After the horror of the second heaven, the third was a revelation.
Enoch looked down from where the angels placed him and saw a landscape of impossible beauty — a garden whose abundance surpassed anything the earth had ever produced. Sweet-flowering trees stretched in every direction, their fruits fragrant beyond description, their branches heavy with food that bubbled with perfume.
And in the center of it all stood the Tree of Life.
It was unlike any tree on earth. Its bark gleamed gold and vermilion. Its branches burned with a fire-like radiance that covered everything around it. It bore the fruit of every species — every taste, every scent, every nourishment the world had ever known, concentrated in a single trunk. This was the tree where God Himself rested when He ascended into paradise. Its goodness was beyond language. Its fragrance beyond measure.
Its roots stretched all the way to the edge of the earth.
Two springs flowed from the garden — one of honey and milk, the other of oil and wine.

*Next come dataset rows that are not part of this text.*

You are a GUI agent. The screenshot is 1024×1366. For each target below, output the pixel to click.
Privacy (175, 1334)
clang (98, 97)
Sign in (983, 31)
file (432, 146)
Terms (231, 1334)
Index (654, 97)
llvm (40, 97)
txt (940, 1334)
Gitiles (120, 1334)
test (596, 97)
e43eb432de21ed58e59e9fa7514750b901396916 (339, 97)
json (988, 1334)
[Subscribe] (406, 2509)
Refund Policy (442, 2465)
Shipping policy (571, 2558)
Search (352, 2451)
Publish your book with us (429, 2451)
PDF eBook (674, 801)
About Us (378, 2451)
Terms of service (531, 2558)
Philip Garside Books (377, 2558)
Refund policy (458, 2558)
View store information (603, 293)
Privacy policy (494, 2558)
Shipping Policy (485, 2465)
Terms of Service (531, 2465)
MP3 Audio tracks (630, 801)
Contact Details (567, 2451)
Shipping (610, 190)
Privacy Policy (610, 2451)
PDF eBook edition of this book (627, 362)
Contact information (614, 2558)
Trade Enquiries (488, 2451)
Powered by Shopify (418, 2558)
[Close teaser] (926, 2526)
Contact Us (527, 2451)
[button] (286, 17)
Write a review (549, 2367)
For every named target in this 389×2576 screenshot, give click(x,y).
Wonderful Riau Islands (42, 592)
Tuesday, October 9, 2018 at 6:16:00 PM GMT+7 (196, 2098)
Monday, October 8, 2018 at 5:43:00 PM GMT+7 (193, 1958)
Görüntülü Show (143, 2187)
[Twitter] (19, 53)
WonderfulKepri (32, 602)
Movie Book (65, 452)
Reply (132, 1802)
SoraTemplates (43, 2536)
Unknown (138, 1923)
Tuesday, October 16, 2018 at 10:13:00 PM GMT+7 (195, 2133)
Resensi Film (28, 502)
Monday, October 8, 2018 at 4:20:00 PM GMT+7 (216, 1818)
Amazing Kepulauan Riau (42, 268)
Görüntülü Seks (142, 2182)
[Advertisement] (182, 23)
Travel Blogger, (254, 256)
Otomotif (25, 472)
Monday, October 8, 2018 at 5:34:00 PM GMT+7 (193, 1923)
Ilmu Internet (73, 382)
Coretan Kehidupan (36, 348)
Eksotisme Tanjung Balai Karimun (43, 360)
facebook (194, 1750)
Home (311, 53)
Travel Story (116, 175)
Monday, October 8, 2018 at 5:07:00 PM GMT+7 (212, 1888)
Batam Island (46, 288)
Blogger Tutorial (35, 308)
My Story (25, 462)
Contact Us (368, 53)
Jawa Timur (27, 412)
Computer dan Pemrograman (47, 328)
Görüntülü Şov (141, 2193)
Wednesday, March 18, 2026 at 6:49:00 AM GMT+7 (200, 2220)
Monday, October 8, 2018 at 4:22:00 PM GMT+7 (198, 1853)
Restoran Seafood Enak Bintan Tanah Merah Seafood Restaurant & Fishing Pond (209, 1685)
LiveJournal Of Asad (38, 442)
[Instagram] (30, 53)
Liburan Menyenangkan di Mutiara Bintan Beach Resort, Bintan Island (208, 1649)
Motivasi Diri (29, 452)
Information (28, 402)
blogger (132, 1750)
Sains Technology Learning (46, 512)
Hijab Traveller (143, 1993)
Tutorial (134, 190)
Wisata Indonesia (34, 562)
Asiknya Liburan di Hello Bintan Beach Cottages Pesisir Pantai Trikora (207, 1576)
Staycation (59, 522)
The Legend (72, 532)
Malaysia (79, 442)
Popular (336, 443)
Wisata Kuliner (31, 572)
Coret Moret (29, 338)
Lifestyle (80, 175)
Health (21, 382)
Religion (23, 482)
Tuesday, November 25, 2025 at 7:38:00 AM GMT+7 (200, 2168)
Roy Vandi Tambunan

They separated into four rivers that wound through paradise before descending to the world below, flowing between corruption and eternity. Everything in this place was blessed. Not a single barren tree. Not a single withered branch.
Three hundred radiant angels guarded the garden, singing without pause — sweet, ceaseless hymns that filled every hour of every day. Their voices never fell silent. Their worship never stopped.
"How beautiful this place is," Enoch whispered.
The angels who guided him explained: "This place is prepared for the righteous — those who endure suffering without breaking, who turn their eyes from wickedness, who judge with justice. Those who feed the hungry, clothe the naked, lift up the fallen, and protect the orphan. Those who walk without fault before God's face and serve Him alone. For them, this garden is prepared as an eternal inheritance."
Paradise was not a metaphor. It was a real place, suspended in the third heaven, guarded by fire and song — waiting for the righteous dead.